TASKS FOR THIS EXERCISE ▸
A. Could you copy the fall and winter crops article word for word, from "When cold-season plants" to "colds and flu."?
B. Can you extend the article on cold-season vegetables, picking up right after its final sentence?
[EXCERPT — start]
Crops to Grow Successfully in Fall and Winter

Summer may be waning, but that doesn’t mean that gardening must stop. Fall and into winter can be an advantageous time to grow certain produce. With a bit of wise planning and research, you can harvest crops that are just as delicious and healthy as warmer climate crops. These hardy plants will taste even sweeter due to the cooler temperatures and are just as nutritious. 

When cold-season plants come in contact with frost, they react by creating more sugars, making otherwise bitter vegetables taste almost sweet. Unfortunately, the timing is also in alignment with when wildlife is desperately foraging for food, as it is less abundant in the cooler months. You can protect your budding harvest from hungry critters by installing a deer fence around the perimeter of the yard or garden. Durable and attractive, the fencing from Illinois Fence Company serves as a cruelty-free deterrent for four-legged friends and encourages them to keep moving along to other green and open spaces.

The following curated list might inspire you to add these tasty vegetables to your cold weather plantings for nutritious offering during the seasons of colds and flu.

  • Brussels Sprouts – Jam packed with fiber, brussels sprouts are also a tremendous source of vitamins K, A, and C. They’re a good source of potassium and calcium, too, and don’t need to ripen before you can eat them.  These sprouts will grow best in climates which offer numerous sunny days with modest frost at night.
  • Kale – Not only is kale one of the newest health crazes, it’s also one of the hardiest crops and can withstand severe cold weather. Bring on the snow, because it protects kale in the cold weather so you can grow it even longer. It contains vitamins A, C, and K along with folate and even an omega-3 fatty acid, which is good for brain health.
  • Cauliflower – Related to kale, both the stems and leaves of cauliflower are edible and nutritious.  Caulliflower is chockfull of vitamin C; one cup has nearly 75% of the recommended daily vitamin C intake. It also comes in 5 colors: white, green, purple, orange, and yellow and can tolerate temperatures as low as 10 degrees Fahrenheit.
  • Green Onions – They are delicious and used profusely in a variety of healthy dishes. Also, green onions refuse to be killed off by snow, freezing temperatures or frost. They have a mild flavor and are also referred to as scallions. They are a significant source of beta-carotene, vitamin C, and folate.
  • Rutabagas – A cross between cabbage and turnips, the rutabaga is a root plant that is normally bitter. However, when exposed to a gentle frost, they can taste sweeter. When colder weather sets in, simply add a generous layer of straw to protect them.  Rutabagas are an excellent source of fiber, and vitamins C and A.
  • Parsnips – Like its orange cousin the carrot, parsnips are a member of the parsley family. This hearty root vegetable can withstand temperatures as low as 0 degrees Fahrenheit. With exposure to light frost, it’s normally earthy, somewhat bitter taste will sweeten. Parsnips offer heart-healthy potassium and vitamin C.
[EXCERPT — finish]
[DATA SHOWN — start]
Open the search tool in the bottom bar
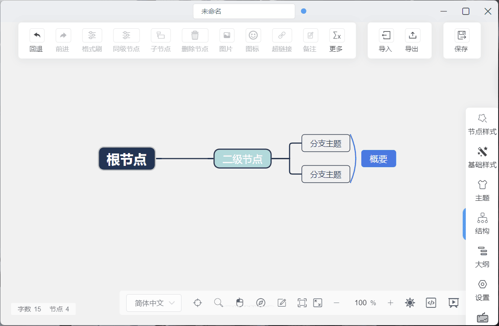(x=218, y=303)
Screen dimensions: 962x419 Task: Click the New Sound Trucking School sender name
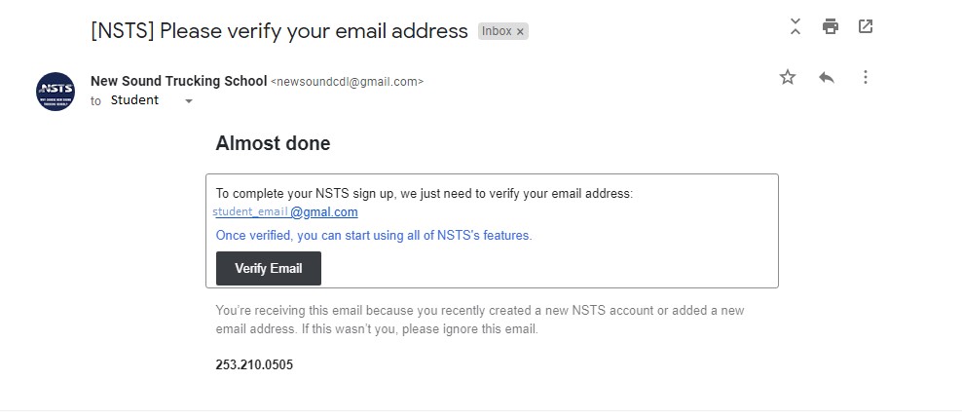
[DATA SHOWN — finish]
EXERCISE RESPONSES ▸
A.
When cold-season plants come in contact with frost, they react by creating more sugars, making otherwise bitter vegetables taste almost sweet. Unfortunately, the timing is also in alignment with when wildlife is desperately foraging for food, as it is less abundant in the cooler months. You can protect your budding harvest from hungry critters by installing a deer fence around the perimeter of the yard or garden. Durable and attractive, the fencing from Illinois Fence Company serves as a cruelty-free deterrent for four-legged friends and encourages them to keep moving along to other green and open spaces.

The following curated list might inspire you to add these tasty vegetables to your cold weather plantings for nutritious offering during the seasons of colds and flu.

B.
  • Swiss Chard – You wouldn’t expect a leafy vegetable to be tolerant of the cold, but the Swiss chard can survive temperatures that dip as low as 15 degrees Fahrenheit. Milder than spinach, their stalks grow in a variety of colors and taste like beets. One cup of this vegetable provides more than 300% of the daily value for vitamin K. However, avoid this beauty if you suffer from kidney stones.
  • Broccoli – Flavorful, and seemingly somewhat delicate, the broccoli plant can tolerate temperatures as low as 28 degrees Fahrenheit. Best harvested between mid-October and December, California is the broccoli king, having grown 90% of the United States’ production of this vegetable. The U.S. is 3rd in the world production of broccoli, behind China and India. This fat free vegetable is loaded with antioxidants and enriching phytochemicals.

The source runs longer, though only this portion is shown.